## Task description
Convert the data from the line containing "Given: Enable the MirrorMargins checkbox" through the line containing "Image resolution: width=349" into a Markdown table with the columns Row and Text. Give one numbered row per line, skip blank lines, and leave out the pictures.

## Data entries

## BEGIN

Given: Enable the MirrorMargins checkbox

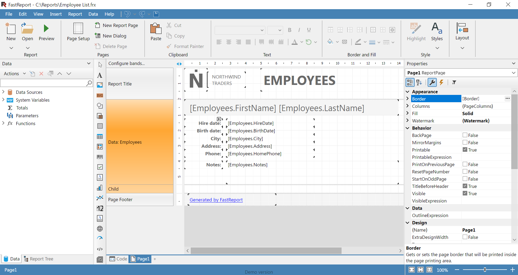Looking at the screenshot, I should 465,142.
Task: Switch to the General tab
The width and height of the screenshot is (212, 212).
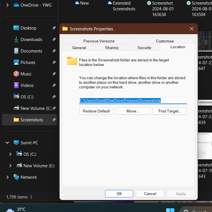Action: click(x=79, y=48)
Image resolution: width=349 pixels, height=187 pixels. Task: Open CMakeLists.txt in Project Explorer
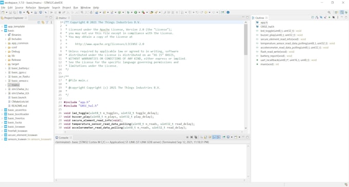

## END
## BEGIN

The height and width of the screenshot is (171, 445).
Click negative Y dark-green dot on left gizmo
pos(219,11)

## END

## Final answer
| Row | Text |
|---|---|
| 1 | Given: Enable the MirrorMargins checkbox |
| 2 | Looking at the screenshot, I should 465,142. |
| 3 | Task: Switch to the General tab |
| 4 | The width and height of the screenshot is (212, 212). |
| 5 | Action: click(x=79, y=48) |
| 6 | Image resolution: width=349 pixels, height=187 pixels. Task: Open CMakeLists.txt in Project Explorer |